"""

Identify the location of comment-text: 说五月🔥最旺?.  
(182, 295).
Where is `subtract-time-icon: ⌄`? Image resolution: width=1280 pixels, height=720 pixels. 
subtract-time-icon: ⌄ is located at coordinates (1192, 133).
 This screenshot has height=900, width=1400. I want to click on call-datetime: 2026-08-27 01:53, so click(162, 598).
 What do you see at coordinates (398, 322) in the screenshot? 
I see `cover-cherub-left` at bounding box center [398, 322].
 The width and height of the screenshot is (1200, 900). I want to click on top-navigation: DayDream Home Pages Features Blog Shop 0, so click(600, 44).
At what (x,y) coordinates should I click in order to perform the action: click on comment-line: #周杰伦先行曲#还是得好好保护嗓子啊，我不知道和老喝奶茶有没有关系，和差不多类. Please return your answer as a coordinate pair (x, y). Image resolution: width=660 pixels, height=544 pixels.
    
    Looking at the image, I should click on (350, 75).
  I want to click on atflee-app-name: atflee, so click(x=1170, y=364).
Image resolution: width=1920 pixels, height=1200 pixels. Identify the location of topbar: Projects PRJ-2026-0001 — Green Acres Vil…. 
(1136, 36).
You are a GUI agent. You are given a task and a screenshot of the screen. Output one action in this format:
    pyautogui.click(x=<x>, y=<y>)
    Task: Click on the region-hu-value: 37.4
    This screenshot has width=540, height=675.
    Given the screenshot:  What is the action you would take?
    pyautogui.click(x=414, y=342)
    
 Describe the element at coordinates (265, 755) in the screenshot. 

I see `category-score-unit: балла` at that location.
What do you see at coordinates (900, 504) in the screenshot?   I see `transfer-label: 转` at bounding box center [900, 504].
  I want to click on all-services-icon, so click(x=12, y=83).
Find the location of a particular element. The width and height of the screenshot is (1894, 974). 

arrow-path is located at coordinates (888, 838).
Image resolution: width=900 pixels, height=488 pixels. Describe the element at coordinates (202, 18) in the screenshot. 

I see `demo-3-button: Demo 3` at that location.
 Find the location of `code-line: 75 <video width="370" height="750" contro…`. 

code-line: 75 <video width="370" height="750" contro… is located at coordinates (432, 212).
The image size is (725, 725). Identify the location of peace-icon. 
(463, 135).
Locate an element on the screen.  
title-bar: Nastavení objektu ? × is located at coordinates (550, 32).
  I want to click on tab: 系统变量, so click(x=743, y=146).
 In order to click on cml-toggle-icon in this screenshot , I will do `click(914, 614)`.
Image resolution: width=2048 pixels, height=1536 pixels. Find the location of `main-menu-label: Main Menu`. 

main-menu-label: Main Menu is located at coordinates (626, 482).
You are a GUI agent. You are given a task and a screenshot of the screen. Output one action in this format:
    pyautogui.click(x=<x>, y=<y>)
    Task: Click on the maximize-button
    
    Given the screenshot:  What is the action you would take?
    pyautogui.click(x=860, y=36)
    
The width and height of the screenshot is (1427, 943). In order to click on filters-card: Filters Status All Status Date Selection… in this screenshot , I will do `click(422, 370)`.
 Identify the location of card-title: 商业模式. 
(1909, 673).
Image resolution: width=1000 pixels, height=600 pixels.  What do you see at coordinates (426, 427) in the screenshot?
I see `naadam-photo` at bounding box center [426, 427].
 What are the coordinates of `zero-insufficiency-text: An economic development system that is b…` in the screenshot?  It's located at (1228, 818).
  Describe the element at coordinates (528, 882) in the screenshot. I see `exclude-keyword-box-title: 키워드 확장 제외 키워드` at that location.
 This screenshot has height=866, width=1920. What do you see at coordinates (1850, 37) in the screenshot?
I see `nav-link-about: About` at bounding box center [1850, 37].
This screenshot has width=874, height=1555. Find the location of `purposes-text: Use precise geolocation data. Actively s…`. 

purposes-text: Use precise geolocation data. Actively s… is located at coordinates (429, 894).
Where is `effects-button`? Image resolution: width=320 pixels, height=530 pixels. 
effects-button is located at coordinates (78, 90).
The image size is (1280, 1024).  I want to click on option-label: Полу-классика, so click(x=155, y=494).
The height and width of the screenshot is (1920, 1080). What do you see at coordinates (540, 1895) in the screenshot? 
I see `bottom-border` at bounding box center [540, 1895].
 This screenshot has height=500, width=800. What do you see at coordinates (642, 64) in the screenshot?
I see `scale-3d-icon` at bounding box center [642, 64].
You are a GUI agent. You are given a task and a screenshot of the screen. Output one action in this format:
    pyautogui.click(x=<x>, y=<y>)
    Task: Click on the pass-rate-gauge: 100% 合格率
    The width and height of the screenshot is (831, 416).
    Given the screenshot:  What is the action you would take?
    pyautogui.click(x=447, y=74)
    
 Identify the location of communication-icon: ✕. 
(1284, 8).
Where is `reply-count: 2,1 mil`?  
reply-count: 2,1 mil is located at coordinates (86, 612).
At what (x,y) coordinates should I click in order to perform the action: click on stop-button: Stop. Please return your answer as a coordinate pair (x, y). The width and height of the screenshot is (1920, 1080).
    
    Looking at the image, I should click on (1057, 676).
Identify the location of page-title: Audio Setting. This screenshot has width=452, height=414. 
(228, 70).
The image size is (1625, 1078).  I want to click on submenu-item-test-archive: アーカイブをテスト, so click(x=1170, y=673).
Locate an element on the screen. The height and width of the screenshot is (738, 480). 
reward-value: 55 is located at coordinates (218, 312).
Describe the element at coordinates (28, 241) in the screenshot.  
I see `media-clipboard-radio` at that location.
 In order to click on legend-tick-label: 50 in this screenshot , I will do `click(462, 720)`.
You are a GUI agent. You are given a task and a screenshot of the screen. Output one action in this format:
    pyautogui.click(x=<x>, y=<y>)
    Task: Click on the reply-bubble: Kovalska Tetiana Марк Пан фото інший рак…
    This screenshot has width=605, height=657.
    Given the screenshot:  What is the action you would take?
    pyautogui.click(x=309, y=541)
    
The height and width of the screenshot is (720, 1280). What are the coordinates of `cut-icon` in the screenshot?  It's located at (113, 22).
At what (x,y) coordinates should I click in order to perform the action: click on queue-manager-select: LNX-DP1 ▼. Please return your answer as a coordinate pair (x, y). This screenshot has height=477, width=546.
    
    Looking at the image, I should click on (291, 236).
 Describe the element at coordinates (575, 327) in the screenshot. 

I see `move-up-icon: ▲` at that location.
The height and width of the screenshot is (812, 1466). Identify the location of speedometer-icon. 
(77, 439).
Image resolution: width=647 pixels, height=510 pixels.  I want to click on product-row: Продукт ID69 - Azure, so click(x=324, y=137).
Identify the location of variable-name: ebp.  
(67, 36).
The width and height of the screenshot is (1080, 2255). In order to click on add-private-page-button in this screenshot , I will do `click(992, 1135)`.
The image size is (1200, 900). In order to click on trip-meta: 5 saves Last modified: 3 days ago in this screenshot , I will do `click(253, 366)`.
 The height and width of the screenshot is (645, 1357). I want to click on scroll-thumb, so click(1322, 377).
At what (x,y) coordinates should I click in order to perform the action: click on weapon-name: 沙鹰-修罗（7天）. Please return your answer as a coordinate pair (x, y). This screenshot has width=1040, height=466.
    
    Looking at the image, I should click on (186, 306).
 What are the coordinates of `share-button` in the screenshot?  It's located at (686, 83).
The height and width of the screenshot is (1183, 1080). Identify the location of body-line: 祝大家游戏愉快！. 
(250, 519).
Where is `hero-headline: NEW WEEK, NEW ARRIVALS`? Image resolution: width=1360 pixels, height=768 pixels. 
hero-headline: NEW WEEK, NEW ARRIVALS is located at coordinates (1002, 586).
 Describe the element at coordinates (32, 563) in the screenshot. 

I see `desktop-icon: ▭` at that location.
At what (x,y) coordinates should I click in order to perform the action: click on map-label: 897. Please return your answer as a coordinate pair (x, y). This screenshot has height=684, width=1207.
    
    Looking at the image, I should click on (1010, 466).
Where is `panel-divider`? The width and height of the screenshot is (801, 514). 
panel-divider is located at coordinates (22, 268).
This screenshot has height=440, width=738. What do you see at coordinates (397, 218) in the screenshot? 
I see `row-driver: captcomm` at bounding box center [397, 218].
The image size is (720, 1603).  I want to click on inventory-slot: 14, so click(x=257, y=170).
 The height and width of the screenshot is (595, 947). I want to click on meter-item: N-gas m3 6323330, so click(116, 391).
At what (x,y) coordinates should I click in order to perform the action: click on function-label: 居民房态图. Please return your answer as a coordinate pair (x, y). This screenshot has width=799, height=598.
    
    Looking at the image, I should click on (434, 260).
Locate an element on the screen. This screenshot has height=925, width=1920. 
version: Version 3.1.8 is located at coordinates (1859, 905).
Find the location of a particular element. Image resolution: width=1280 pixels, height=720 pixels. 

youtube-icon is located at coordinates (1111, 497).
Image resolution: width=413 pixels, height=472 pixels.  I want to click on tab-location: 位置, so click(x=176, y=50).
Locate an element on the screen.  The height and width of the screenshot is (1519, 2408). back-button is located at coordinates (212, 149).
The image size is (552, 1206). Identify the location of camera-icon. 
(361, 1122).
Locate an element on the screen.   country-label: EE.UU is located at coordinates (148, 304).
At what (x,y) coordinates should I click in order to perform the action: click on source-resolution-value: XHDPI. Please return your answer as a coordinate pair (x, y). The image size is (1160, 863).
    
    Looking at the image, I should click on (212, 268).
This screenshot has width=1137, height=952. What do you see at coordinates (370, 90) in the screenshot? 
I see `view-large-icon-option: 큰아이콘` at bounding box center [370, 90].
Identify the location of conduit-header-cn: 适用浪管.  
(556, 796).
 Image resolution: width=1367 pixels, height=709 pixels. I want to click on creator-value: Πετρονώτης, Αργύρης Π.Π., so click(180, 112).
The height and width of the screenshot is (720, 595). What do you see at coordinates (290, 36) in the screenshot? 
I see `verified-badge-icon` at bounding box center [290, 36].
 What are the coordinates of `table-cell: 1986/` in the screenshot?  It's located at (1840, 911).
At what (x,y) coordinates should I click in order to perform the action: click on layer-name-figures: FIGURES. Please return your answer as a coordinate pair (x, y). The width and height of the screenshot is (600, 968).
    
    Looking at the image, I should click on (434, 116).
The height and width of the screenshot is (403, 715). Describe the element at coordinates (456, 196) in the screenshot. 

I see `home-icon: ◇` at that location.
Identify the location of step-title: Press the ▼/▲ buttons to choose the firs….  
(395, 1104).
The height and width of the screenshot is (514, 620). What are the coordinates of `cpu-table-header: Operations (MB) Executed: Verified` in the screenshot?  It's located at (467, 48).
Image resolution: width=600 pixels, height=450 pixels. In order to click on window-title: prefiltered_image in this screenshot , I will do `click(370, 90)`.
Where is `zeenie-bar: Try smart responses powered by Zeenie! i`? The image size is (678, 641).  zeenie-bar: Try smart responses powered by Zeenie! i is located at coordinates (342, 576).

"""

What is needed | Duplicate the records above, from the line that contains "Identify the location of variable-name: ebp." through the line that contains "The height and width of the screenshot is (645, 1357).", with both of those lines included and every line reproduced verbatim.

Finished exercise |
Identify the location of variable-name: ebp.  
(67, 36).
The width and height of the screenshot is (1080, 2255). In order to click on add-private-page-button in this screenshot , I will do `click(992, 1135)`.
The image size is (1200, 900). In order to click on trip-meta: 5 saves Last modified: 3 days ago in this screenshot , I will do `click(253, 366)`.
 The height and width of the screenshot is (645, 1357). I want to click on scroll-thumb, so click(1322, 377).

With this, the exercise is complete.